Erdbeben dieser Stärke können in der Schweiz überall auftreten, nicht nur in den besonders erdgebengefährdeten Gebieten wie Basel oder Wallis, sagt Florian Haslinger vom Erdbebendienst. Das passiere durchschnittlich ein- bis zweimal pro Jahr. Das letzte Beben in dieser Grössenordnung liegt allerdings schon etwas länger zurück. Es ereignete sich im Januar 2009 im Toggenburg. Wie Haslinger sagt, ist die Tiefe von 32 Kilometern aussergewöhnlich. Normalerweise liegt das Epizentrum näher an der Erdoberfläche. In der selben Gegend hat sich bereits im Oktober 1997 ein ähnlich tiefes Erdbeben ereignet. Es war mit Magnitude 3,2 allerdings etwas weniger stark.
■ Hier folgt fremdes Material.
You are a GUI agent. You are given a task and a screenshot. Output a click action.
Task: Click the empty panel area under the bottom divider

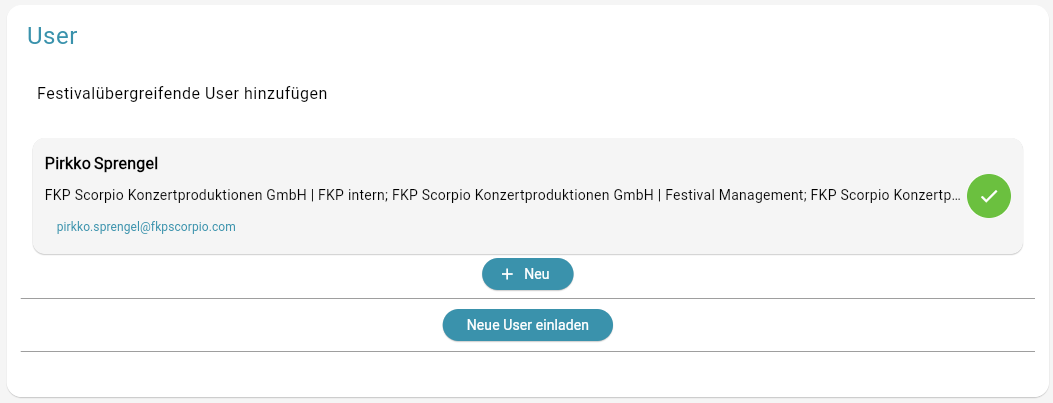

Gegen Hundert Leser-Reporter

Das Beben dürfte fast in der ganzen Schweiz zu spüren gewesen sein. Besorgte Einwohnerinnen und Einwohner riefen die Polizei an. Wie Martin Sorg, Sprecher der Kantonspolizei Zürich, zur Nachrichtenagentur SDA sagte, wurden zwischen 350 und 380 Telefonanrufe registriert. «Die Leute wollten wissen, was passiert war.» Schäden wurden aber keine gemeldet. Gegen hundert Leser-Reporter vor allem aus der Deutschschweiz meldeten sich innert kürzester Zeit bei 20 Minuten Online.

Am heftigsten war das Beben in der Nähe des Epizentrums im Raum Innerschweiz/Zürichsee zu spüren. «Wir zittern immer noch», meldet eine Leser-Reporterin aus Oberägeri. Die Wohnung habe sich bewegt und man habe ein Geräusch wie bei einer Explosion gehört.

Diesen Knall bemerkten viele Leser-Reporter fast noch mehr als das Beben selber. Andrea aus Wollerau schreibt 20 Minuten Online: «So etwas habe ich noch nie gehört. Es hat getönt, als ob etwas Riesiges auf unser Haus gefallen wäre.» Und Stefan aus Cham ergänzt: «Es hat tatsächlich extrem stark gerumst und kurz gerüttelt. Als wenn 10 Tonnen Beton vor dem Haus auf die Strasse donnern würden.»

Fast überall im Land

Das Erdbeben war aber auch in vielen anderen Teilen der Schweiz deutlich zu spüren. Mario aus Visp beschreibt, dass er um 23.45 Uhr auf dem Bett gesessen sei und Musik gehört habe. «Ich spürte, wie das Bett stark zu zittern begann und ich sah, wie sich der Kleiderschrank leicht bewegte.»

Barbara aus Turgi AG bekam es «ein bisschen mit der Angst zu tun.» Sie habe im Ausland Erfahrungen mit Erdbeben gemacht und sorge sich vor Nachbeben. Und in Zürich-Schwamendingen bewegte sich einerseits das Sofa von Leser-Reporterin Sonja, andererseits ihre Katze: «Sie lief rückwärts und starrte aus dem Fenster hinaus ;-)»

Vermutlich bloss kleine Schäden

Mit Schäden ist laut dem Erdbebendienst bei einem Beben in dieser Tiefe nicht zu rechnen. Vereinzelt melden Leser-Reporter kleinere Risse in Decken oder dass sich Schränke etwas verschoben haben.